Why Choose Benin for African Culture?
Benin is a long and narrow country wedged between Nigeria to the east, Togo to the west, and Burkina Faso and Niger to the north. Operators often sell Benin as a 12-day package together with Ghana and Togo, but Benin is well worth visiting on its own. The Beninese are hospitable people, and travel is, for the most part, laid back and easy.
Cotonou & Day trips
Most journeys begin in Cotonou, Benin's largest city and de facto capital. Cotonou has an enviable location on the Atlantic Ocean with miles and miles of beach which on weekends are crowded with local families. Cotonou's Dantokpa Market is one of the largest in West Africa. Accessible from Cotonou on day trips are Ganvie, where 12,000 fishermen live in stilt villages on Lake Nokoue; Ouidah, a former slaving post and considered the birthplace of voodoo; and Porto Novo, Benin's official capital, another former slave post, city-state of a Yoruba Kingdom based in Nigeria, and where many former slaves settled when they returned from Brazil after their emancipation. Porto Novo means "New Port" in Portuguese. One of the great sights in Port Novo is the multi-colored Brazilian mosque. Another is the costumed voodoo figures with their roots in Yoruba culture known as the "Guardians of the Night." Highly revered and serving as an unofficial police force, these spirits were originally created to scare enemies away. Today they still wander Port Novo streets before returning to their temple where entrance is prohibited.

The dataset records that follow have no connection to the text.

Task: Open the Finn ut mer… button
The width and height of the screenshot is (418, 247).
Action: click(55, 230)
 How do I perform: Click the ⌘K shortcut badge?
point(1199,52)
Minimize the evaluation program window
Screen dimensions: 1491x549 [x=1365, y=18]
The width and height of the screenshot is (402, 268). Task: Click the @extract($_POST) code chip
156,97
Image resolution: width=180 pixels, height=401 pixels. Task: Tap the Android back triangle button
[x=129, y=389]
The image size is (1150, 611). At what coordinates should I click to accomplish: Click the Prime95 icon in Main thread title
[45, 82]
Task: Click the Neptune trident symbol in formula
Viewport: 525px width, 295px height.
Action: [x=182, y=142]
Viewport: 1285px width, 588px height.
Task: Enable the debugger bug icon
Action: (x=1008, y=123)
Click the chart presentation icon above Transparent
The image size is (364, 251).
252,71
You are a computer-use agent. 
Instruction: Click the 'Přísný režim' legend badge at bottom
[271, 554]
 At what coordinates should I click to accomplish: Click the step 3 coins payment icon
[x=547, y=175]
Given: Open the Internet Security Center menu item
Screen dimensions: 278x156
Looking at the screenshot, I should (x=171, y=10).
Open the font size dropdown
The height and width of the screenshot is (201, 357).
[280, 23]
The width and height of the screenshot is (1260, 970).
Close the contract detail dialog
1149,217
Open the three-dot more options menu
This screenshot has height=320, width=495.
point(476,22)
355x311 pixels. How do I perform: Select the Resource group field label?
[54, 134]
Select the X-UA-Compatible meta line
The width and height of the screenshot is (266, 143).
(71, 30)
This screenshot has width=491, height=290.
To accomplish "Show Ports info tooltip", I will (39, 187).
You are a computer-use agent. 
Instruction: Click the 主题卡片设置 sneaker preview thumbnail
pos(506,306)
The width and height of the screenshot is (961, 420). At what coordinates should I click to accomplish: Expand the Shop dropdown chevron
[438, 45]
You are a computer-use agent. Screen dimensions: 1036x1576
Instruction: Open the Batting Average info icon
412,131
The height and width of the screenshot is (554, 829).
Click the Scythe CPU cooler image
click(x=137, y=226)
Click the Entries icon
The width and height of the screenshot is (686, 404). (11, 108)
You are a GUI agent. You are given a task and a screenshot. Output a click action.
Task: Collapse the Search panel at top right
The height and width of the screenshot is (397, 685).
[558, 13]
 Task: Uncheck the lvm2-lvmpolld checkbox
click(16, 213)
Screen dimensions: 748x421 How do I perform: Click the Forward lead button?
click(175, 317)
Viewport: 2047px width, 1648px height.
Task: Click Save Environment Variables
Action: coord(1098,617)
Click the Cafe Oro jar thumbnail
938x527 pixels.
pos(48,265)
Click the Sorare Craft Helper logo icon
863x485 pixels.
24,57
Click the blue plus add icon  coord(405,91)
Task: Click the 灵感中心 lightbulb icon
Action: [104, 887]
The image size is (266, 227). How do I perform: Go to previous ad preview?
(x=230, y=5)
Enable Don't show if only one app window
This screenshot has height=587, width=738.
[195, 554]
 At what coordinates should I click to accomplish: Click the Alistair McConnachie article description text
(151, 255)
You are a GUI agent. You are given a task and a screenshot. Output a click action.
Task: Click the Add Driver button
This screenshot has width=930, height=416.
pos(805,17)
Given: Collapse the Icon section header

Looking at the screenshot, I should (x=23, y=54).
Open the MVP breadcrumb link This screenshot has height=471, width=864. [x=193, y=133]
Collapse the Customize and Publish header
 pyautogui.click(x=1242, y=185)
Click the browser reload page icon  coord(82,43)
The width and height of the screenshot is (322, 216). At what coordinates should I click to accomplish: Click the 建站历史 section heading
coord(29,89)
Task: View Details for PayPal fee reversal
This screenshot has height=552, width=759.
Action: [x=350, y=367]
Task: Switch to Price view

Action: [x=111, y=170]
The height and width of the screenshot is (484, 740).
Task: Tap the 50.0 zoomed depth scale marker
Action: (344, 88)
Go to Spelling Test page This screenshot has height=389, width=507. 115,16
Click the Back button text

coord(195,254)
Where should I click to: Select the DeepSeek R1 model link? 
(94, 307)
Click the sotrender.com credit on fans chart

Abomey Palace & Pendjari National Park
In Northern Benin, Abomey Palace is a reminder of the powerful, Fon-speaking Dahomey Kings whose reign flourished during the 18th and 19th centuries and who were enemies of Porto-Novo's Yoruba. Also in the north is the Atacora Mountains, where a minority of Somba people continue to live in distinctive tall castles of mud which functioned in the past to keep out intruders. Pendjari and W Regional National Parks are located in the far north of the country. Although Pendjari National Park is an exceptionally scenic park, it does not provide the wildlife experience of Eastern and Southern African parks.
A week to ten days allows you an in depth look at Benin, which would also include as far north as Natitingou and Pendjari National Park. If you want to base yourself in Cotonou and see the closer sights of Ganvie, Ouidah, Porto Novo and Abomey then consider a five day stay.
On January 11 every year, Benin celebrates its Voodoo Festival. One of the best places to observe the festival is in Ouidah, a town an hour's drive from Cotonou. CNN has called this festival one of Africa's top five festivals not to be missed. MTT advises two to three nights in Ouidah, beginning on January 10, the day preceding the festival. There are private celebrations happening in and around town and you can seek permission to attend them. Most of Ouidah's accommodations become fully booked the night of January 11. Advance planning is essential.
Voodoo originated in Haiti during French colonial times, but its foundations are the tribal religions of West Africa which incorporated ancestor worship, singing, dancing, drumming, and spirit possession. These ancient beliefs were brought to Haiti by slaves in the seventeenth century who were captured mainly from the Dahomey Kingdom. The word 'voodoo' derives from the word 'vodu' in the Dahomey language of Fon and means "spirit." In Haiti, the slaves created a new religion which combined West African beliefs with Haiti's indigenous beliefs and it is this colorful mélange of ritualistic spectacles that they brought back to Africa and which forms the core of voodoo today.